** PROBLEM DESCRIPTION **
Show each line of the entries below in which the word "computer" appears.

** PROVIDED MATERIAL **
--

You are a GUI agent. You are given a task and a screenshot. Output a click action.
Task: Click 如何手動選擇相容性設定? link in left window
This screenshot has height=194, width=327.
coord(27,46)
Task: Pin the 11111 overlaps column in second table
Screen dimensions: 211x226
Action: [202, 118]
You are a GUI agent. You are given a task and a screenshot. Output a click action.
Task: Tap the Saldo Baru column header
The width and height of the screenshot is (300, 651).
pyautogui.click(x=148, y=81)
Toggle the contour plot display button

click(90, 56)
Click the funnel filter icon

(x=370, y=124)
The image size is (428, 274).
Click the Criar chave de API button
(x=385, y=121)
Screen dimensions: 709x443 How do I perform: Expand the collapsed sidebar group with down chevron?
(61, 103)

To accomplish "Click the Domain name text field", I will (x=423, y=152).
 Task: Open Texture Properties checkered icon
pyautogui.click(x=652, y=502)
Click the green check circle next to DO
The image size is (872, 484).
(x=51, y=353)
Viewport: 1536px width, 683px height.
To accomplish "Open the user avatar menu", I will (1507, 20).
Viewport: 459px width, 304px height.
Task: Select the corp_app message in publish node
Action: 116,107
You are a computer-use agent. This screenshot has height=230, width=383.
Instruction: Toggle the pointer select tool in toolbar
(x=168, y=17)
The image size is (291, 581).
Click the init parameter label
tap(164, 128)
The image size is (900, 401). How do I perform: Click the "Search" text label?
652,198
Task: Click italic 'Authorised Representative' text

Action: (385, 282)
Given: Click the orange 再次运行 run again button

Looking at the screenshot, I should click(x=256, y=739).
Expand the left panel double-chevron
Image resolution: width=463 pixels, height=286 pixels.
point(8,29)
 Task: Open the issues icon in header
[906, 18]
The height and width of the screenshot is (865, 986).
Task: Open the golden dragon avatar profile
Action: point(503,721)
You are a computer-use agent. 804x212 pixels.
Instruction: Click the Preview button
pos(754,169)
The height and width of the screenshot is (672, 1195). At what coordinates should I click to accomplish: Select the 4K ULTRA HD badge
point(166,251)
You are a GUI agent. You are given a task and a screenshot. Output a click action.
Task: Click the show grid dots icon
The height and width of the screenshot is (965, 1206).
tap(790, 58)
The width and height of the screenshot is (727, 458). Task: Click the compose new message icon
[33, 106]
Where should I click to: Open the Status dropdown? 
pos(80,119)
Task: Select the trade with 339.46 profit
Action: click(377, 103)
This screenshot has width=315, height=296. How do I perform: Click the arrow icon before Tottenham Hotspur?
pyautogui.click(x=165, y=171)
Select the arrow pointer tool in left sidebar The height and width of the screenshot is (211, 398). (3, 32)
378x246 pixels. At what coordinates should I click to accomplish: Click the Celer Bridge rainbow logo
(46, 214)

--

** ANSWER BOX **
You are a computer-use agent. This screenshot has height=230, width=383.
You are a computer-use agent. 804x212 pixels.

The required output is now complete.